PROBLEM DETAILS: Locate the line bearing "The image size is (660, 505)." in the material below, then reproduce it and each following line up to and including the line bearing "Given: Click View button for Custom avatar".

------------

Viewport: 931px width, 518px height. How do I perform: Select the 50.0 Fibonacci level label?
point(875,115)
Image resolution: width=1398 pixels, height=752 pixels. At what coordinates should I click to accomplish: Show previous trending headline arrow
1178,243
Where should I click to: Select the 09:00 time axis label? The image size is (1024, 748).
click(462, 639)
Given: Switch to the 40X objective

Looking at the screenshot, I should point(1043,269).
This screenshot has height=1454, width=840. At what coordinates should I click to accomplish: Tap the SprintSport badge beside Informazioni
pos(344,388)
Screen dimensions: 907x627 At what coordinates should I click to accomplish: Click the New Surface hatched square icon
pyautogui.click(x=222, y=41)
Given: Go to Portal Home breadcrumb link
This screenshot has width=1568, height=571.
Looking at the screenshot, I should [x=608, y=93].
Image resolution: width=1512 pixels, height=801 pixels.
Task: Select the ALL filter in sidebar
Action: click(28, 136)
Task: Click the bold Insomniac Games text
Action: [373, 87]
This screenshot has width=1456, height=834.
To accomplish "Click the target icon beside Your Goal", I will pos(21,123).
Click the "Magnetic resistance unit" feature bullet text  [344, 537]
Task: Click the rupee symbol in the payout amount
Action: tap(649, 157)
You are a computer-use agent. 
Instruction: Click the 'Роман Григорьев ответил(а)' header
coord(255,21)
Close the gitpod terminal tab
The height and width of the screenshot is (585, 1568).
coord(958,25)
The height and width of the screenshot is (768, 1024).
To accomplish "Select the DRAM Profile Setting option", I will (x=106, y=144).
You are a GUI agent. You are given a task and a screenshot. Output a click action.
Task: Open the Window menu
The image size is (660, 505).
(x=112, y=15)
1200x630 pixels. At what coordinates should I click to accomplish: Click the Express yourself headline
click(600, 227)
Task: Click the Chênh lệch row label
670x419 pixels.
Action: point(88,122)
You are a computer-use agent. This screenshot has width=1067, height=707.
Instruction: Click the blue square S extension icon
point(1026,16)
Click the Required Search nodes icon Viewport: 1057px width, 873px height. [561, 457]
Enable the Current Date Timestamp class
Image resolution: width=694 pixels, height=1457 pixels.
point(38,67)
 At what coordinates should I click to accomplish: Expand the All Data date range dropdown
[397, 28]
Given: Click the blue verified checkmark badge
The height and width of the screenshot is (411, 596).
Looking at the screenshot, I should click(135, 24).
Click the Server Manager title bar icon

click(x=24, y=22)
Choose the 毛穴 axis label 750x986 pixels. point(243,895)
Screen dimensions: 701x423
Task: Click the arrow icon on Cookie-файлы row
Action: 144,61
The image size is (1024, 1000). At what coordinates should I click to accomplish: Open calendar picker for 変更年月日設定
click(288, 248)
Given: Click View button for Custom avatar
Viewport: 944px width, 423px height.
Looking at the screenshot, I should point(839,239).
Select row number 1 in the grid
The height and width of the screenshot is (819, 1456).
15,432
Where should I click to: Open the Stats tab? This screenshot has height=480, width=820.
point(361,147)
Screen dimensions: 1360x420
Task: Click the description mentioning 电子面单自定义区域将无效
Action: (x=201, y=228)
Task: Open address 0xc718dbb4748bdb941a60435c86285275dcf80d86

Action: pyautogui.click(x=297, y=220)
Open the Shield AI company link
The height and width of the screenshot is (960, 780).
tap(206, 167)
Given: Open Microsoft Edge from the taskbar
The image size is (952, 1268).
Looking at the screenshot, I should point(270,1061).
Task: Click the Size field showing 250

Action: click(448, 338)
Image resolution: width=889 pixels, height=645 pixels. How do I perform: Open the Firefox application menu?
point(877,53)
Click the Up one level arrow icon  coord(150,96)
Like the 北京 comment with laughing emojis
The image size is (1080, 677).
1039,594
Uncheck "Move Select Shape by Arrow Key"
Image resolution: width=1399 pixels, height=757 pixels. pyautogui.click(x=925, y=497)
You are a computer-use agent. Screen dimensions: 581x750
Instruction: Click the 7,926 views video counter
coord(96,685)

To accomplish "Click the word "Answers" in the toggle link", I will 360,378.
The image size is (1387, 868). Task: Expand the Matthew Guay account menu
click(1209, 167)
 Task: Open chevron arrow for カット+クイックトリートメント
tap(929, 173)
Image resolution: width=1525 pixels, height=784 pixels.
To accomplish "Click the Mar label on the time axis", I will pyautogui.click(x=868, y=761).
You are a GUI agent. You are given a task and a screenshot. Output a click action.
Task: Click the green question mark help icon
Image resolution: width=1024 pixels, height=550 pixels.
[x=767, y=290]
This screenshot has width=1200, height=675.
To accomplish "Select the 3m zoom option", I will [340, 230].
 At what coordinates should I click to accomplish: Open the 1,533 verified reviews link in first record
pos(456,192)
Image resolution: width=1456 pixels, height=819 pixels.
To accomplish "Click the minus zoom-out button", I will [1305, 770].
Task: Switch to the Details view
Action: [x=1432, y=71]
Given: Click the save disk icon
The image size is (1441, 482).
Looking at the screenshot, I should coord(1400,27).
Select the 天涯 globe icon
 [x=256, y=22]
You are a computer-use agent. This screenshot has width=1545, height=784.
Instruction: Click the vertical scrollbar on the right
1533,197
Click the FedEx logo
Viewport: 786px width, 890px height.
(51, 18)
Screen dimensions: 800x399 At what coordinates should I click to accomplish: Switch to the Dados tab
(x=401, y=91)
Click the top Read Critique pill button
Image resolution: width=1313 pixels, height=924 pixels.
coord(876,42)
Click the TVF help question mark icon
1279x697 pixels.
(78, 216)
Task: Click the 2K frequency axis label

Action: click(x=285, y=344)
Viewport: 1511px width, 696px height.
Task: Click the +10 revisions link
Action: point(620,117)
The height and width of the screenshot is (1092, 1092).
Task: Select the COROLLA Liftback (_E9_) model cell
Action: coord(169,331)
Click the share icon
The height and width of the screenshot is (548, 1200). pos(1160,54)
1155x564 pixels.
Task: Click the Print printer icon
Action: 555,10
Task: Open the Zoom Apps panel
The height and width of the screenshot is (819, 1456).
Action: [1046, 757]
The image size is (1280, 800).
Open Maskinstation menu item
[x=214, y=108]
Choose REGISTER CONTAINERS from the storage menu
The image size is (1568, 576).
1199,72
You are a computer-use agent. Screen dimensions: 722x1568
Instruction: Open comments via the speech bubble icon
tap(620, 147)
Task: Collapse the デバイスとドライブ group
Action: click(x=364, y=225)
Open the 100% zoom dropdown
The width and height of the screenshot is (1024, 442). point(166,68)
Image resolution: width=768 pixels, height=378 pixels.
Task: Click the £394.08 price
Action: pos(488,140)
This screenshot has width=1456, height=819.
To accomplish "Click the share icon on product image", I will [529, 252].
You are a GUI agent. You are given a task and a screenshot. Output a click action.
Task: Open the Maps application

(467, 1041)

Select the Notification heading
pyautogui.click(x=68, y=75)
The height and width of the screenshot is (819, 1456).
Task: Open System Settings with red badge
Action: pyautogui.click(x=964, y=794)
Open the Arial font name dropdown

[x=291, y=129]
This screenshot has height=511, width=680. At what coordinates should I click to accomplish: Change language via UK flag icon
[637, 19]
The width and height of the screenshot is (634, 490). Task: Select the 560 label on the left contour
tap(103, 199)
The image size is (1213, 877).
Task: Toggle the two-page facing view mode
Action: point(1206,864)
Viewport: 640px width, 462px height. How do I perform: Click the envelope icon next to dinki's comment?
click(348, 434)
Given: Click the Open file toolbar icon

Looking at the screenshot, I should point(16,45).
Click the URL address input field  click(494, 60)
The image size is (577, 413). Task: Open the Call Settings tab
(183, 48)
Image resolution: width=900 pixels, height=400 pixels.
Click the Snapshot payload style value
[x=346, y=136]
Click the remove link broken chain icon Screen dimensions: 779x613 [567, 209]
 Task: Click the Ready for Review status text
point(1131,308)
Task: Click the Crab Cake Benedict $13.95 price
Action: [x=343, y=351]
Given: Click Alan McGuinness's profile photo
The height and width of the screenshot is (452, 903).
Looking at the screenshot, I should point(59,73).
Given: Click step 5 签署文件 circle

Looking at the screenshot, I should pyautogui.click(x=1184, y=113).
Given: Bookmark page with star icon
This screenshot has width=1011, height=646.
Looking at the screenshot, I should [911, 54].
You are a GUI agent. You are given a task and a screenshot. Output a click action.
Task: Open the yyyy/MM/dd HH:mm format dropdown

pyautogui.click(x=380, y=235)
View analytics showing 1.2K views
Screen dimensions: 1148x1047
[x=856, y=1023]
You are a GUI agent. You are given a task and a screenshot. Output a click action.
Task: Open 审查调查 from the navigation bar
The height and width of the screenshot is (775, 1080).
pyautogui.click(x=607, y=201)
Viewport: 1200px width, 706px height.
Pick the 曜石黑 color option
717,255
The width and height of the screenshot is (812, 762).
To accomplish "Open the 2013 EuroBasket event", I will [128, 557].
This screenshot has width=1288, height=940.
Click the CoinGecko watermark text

------------

RESPONSE BELOW:
The image size is (660, 505).
(x=112, y=15)
1200x630 pixels. At what coordinates should I click to accomplish: Click the Express yourself headline
click(600, 227)
Task: Click the Chênh lệch row label
670x419 pixels.
Action: point(88,122)
You are a computer-use agent. This screenshot has width=1067, height=707.
Instruction: Click the blue square S extension icon
point(1026,16)
Click the Required Search nodes icon Viewport: 1057px width, 873px height. [561, 457]
Enable the Current Date Timestamp class
Image resolution: width=694 pixels, height=1457 pixels.
point(38,67)
 At what coordinates should I click to accomplish: Expand the All Data date range dropdown
[397, 28]
Given: Click the blue verified checkmark badge
The height and width of the screenshot is (411, 596).
Looking at the screenshot, I should click(135, 24).
Click the Server Manager title bar icon

click(x=24, y=22)
Choose the 毛穴 axis label 750x986 pixels. point(243,895)
Screen dimensions: 701x423
Task: Click the arrow icon on Cookie-файлы row
Action: 144,61
The image size is (1024, 1000). At what coordinates should I click to accomplish: Open calendar picker for 変更年月日設定
click(288, 248)
Given: Click View button for Custom avatar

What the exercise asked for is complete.